What you have to do ▸ Count the lines of the data below that include the string "width", and provide nothing but the result.

Entries supplied ▸
•••
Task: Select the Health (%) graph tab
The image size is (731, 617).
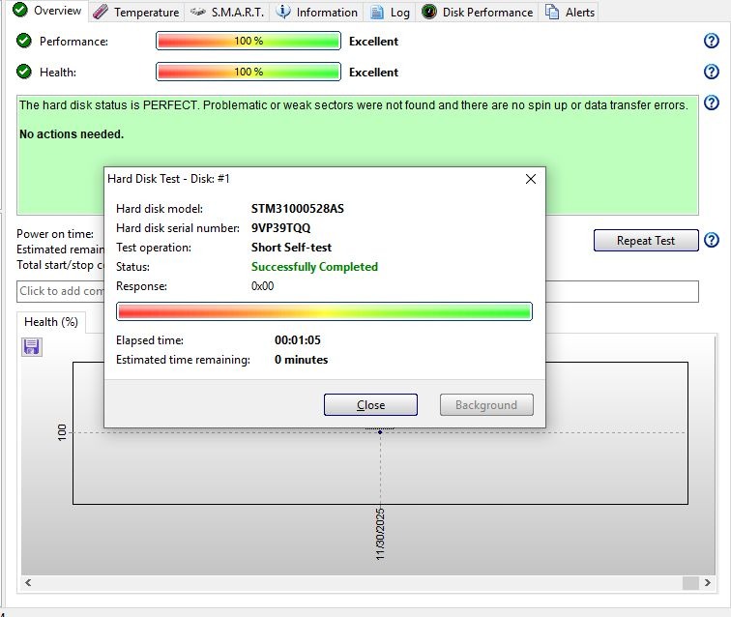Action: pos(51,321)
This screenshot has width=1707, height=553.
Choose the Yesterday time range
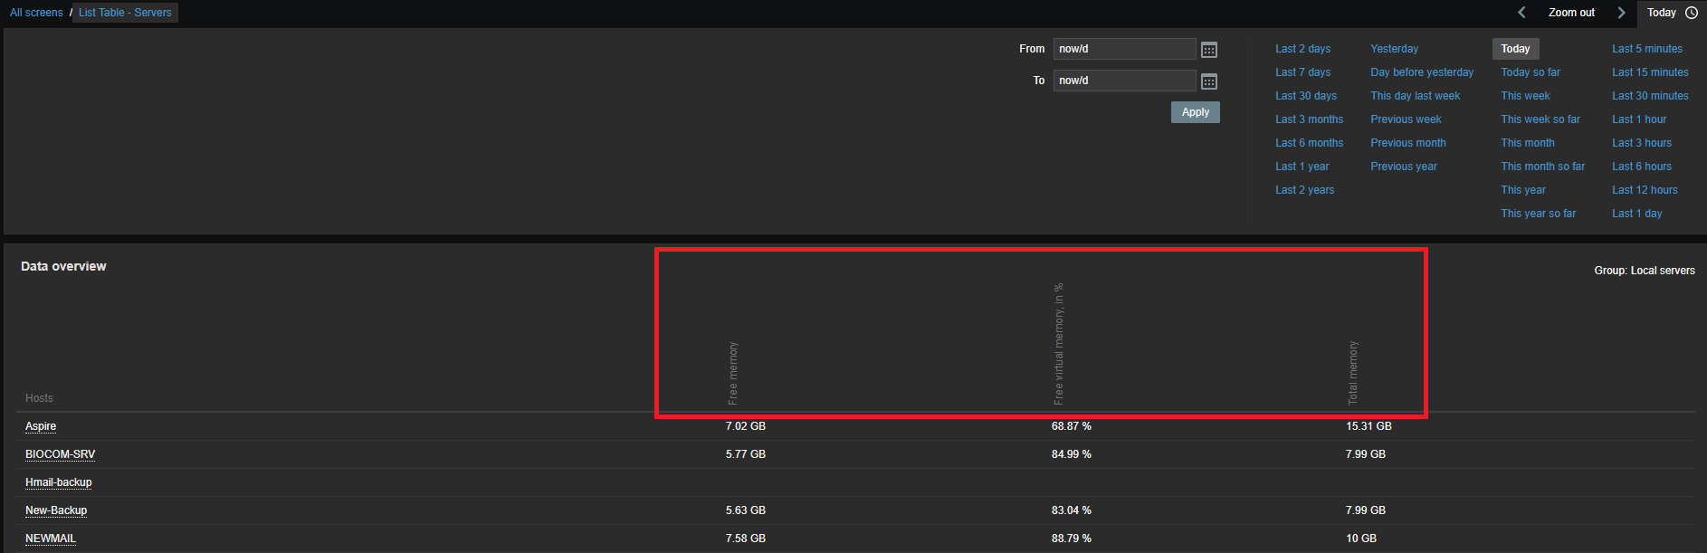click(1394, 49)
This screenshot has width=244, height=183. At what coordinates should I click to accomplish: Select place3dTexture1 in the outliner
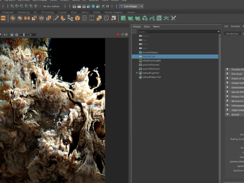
•••
Answer area ▸ 2